Boosting the security of government email systems is going to be much more difficult than fixing websites. For websites, switching to HTTPS adds Transport Layer Security, or TLS, to the Hypertext Transfer Protocol. It does this by using digital certificates to verify the websites that are being contacted, and then encrypting all traffic between the server and client. It helps that all modern browsers support using HTTPS, so the only fix needed was at the servers.
In a very general sense, government email needs to implement the same two things that its websites now routinely accomplish. First, email must verify that senders and recipients are who they say they are, and then encrypt communications between them. For email, encryption and authentication of the message content could be done using S/MIME (Secure/Multipurpose Internet Mail Extensions) and the associated certificate and key distribution protocols. But above all else, the transport layer must be secured.
The National Institute of Standards and Technology has just released Special Publication 800-177 (Revision 1) entitled Trustworthy Email, to help agencies make sense of how to accomplish this task. The report recommends continuing to use the existing Simple Mail Transfer Protocol (SMTP) and the current Domain Name System for recognizing domains, because without them, the government would basically need to reinvent the wheel. But they need to be enhanced with Sender Policy Framework (SPF), Domain Keys Identified Mail (DKIM), and Domain based Message Authentication Reporting and Conformance (DMARC). It also stresses the need for TLS.
I’m glad that the report emphasizes the need for TLS. Regardless of anything else the government does to protect its email, securing the transport layer will be the most critical step.
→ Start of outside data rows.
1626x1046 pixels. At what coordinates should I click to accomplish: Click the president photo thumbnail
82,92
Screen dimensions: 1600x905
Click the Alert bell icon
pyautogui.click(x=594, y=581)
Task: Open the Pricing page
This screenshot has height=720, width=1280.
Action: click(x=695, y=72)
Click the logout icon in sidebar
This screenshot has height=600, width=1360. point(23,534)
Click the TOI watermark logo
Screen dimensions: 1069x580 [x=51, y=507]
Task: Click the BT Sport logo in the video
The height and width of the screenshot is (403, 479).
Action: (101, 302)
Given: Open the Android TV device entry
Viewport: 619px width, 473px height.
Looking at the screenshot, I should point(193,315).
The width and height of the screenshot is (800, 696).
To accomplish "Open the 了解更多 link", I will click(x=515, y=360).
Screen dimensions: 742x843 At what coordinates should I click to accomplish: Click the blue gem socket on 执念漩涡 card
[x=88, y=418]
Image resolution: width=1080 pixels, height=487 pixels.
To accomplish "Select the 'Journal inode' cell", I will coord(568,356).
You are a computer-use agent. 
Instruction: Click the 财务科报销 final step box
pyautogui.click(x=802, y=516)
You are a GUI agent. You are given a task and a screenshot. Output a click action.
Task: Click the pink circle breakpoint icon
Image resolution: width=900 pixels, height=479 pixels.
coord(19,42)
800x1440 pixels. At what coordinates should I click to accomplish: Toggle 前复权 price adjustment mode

Without that, hackers won’t even need to try and penetrate agency email security. They can simply find an insecure communications channel and read all the email going through it, which is transmitted completely in the clear. That problem is known in cybersecurity circles as insufficient transport layer protection, and it’s a huge deal.
Insufficient transport layer protection enables attacks at two vulnerable points within the data stream. The most exploited point sits between an outside user and the email server, that uncontrolled wasteland known as the internet. Even if an agency is able to secure some of that chain by owning the infrastructure, there will always be a jumping off point where a message is handed over to public networks. And the uncontrolled area that mail must traverse is almost always bigger than whatever assets an agency locks down internally. It almost doesn’t matter if an agency mail server itself is secure if it’s sending out all its mail in the clear.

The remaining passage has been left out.